Explain cache coherency issues with DMA and how to solve them.
Cache coherency problems arise because the DMA controller and the CPU access main SRAM through different paths. The CPU reads and writes through the data cache (D-Cache), which keeps a local copy of recently accessed memory. The DMA controller bypasses the cache entirely — it reads from and writes to main SRAM directly via the bus matrix. This creates two distinct problems depending on the data flow direction.
DMA RX (DMA writes, CPU reads): The DMA deposits fresh data — ADC samples, UART bytes, SPI responses — into a RAM buffer.
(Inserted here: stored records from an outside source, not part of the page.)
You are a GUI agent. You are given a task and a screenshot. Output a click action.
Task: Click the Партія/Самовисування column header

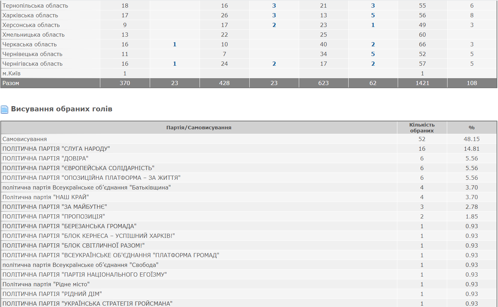[x=199, y=128]
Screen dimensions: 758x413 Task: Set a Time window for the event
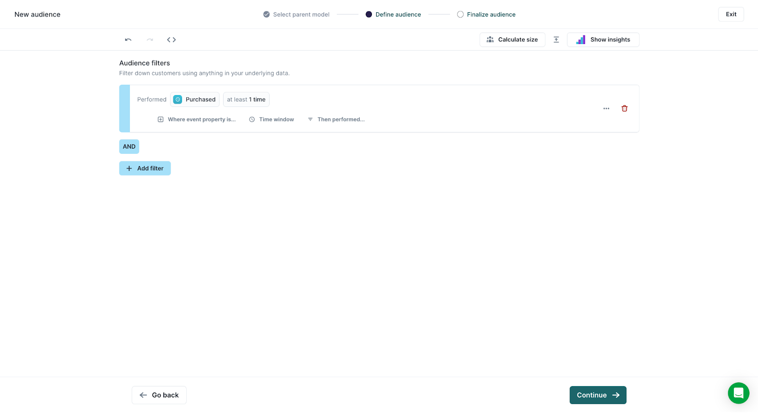tap(271, 119)
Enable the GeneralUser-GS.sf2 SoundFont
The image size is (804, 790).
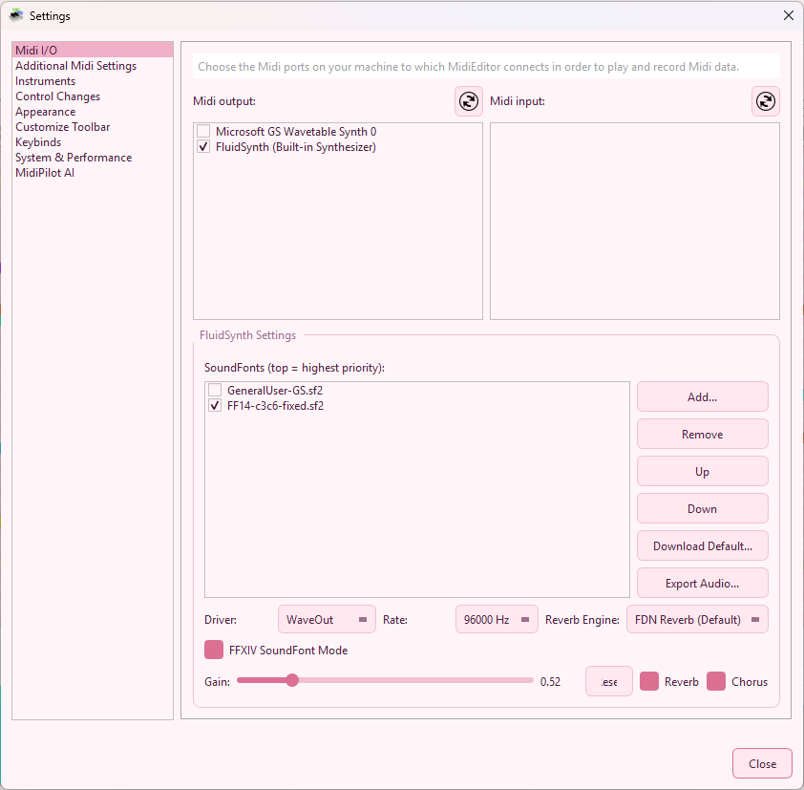point(215,390)
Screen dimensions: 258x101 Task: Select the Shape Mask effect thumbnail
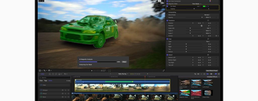[208, 93]
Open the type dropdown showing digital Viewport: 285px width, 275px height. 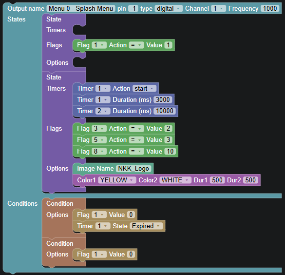pyautogui.click(x=169, y=9)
But the CPU's D-Cache may still hold stale copies of those same addresses from a previous access. When the CPU reads the buffer after the DMA transfer completes, it gets the old cached values, not the new DMA data. The symptom is maddening: your ADC buffer shows the same readings repeatedly, or UART RX data appears frozen. Everything works perfectly on Cortex-M4 (which has no cache) and breaks on M7. Solution: Call SCB_InvalidateDCache_by_Addr() on the buffer after the DMA transfer completes. This discards the stale cache lines, forcing the CPU to fetch fresh data from SRAM on the next read.
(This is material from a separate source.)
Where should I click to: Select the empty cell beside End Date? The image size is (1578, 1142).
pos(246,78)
DMA TX (CPU writes, DMA reads): The CPU fills a transmit buffer, but the writes may be sitting in the cache's dirty lines and have not been flushed to main SRAM. When DMA reads the buffer to feed the peripheral, it reads stale SRAM contents — potentially garbage from a previous transfer or uninitialized memory. Solution: Call SCB_CleanDCache_by_Addr() before starting the DMA transfer, which pushes dirty cache lines out to SRAM. Alternative solutions include: marking the buffer's memory region as non-cacheable via the MPU (simple but sacrifices cache performance for all CPU accesses to that region), or placing DMA buffers in DTCM/TCM, which is not cached and provides single-cycle access. Critical requirement: DMA buffers must be cache-line aligned (32 bytes on M7) and sized as multiples of 32 bytes, because cache operations work on whole cache lines.